▶ EXERCISE DESCRIPTION
Give again, exactly as written, each line of the material below starting at the line that contains "Task: Pick 'generally" and ending at the line that contains "Instruction: Open the". Both ends count, and no other line does.

───── EXTRACTED MATERIAL ─────

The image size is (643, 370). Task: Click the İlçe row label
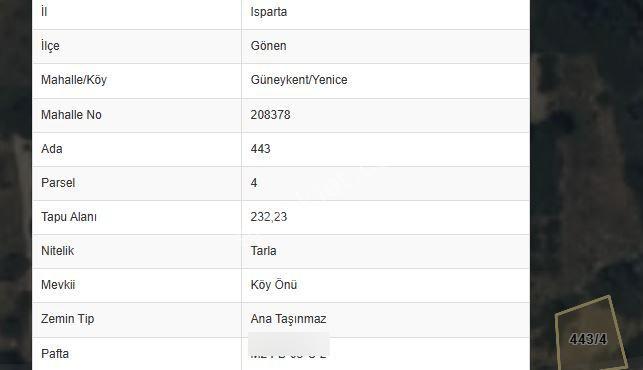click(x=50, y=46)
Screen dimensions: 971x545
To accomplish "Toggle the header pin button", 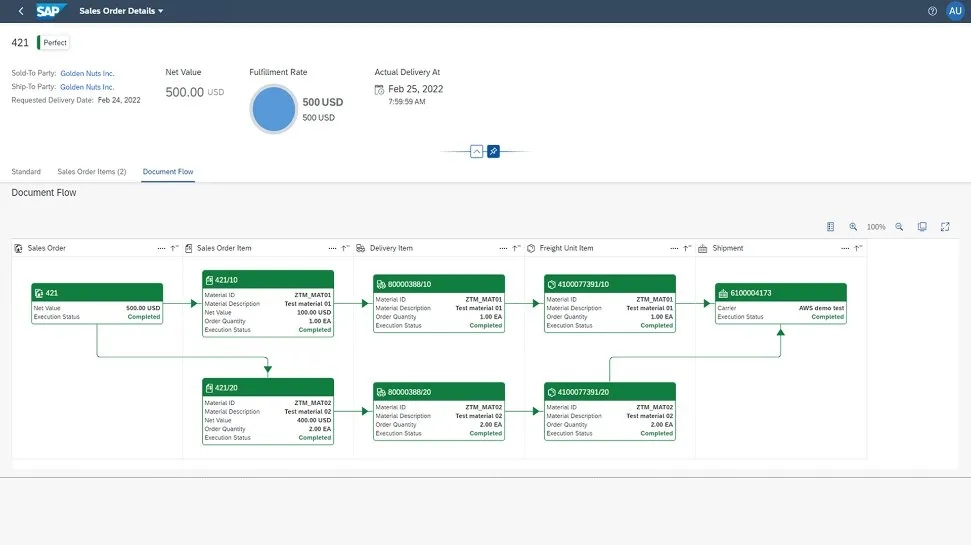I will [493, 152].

─────
───── EXTRACTED MATERIAL ─────

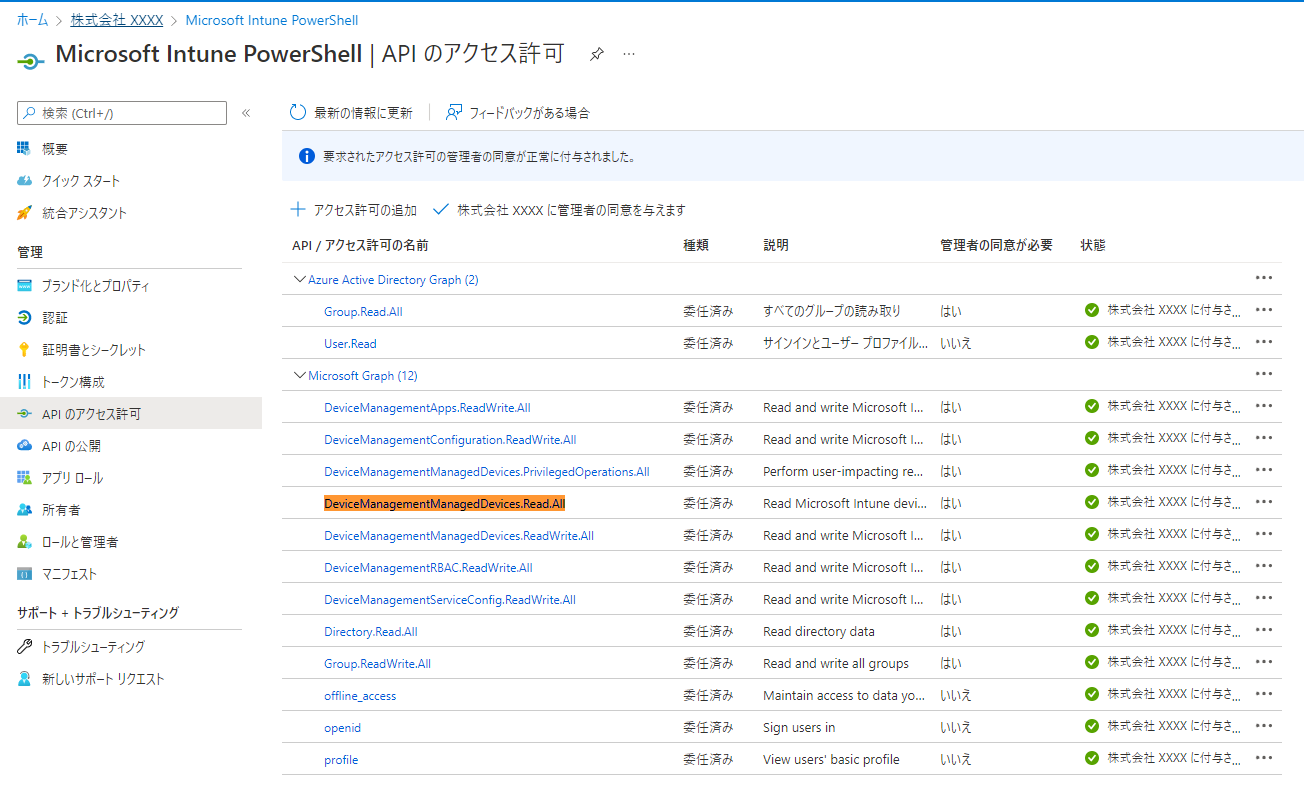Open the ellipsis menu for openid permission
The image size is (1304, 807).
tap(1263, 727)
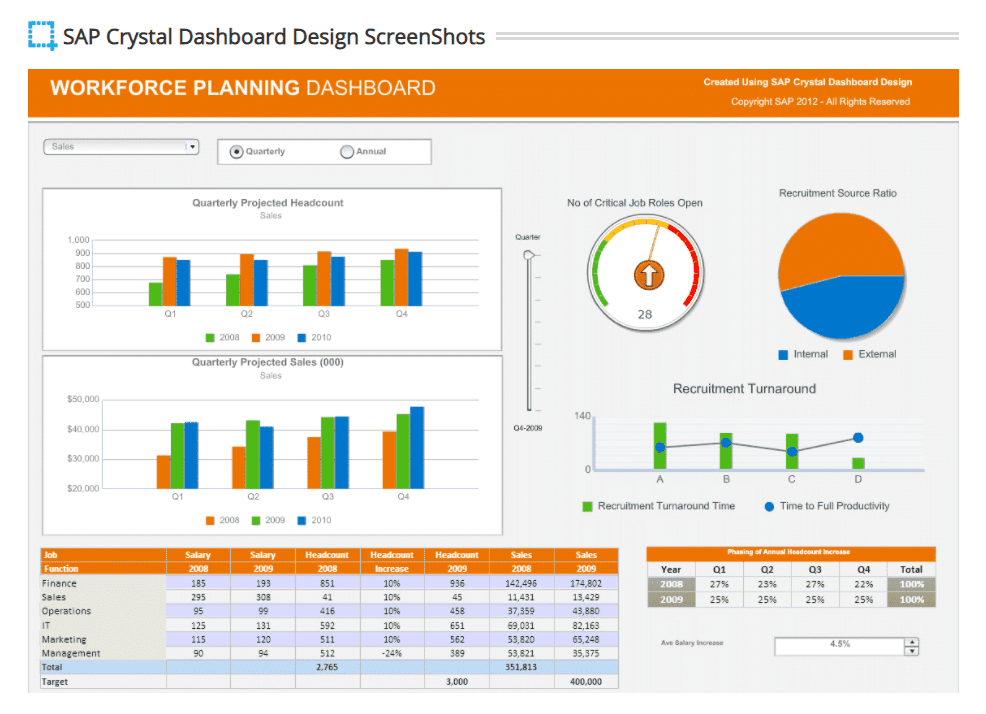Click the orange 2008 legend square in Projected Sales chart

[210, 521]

─────
───── EXTRACTED MATERIAL ─────

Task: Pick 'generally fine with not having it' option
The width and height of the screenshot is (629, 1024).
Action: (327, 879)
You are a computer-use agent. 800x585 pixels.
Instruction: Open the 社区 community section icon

─────

▶ EXERCISE RESULT
Task: Pick 'generally fine with not having it' option
The width and height of the screenshot is (629, 1024).
Action: (327, 879)
You are a computer-use agent. 800x585 pixels.
Instruction: Open the 社区 community section icon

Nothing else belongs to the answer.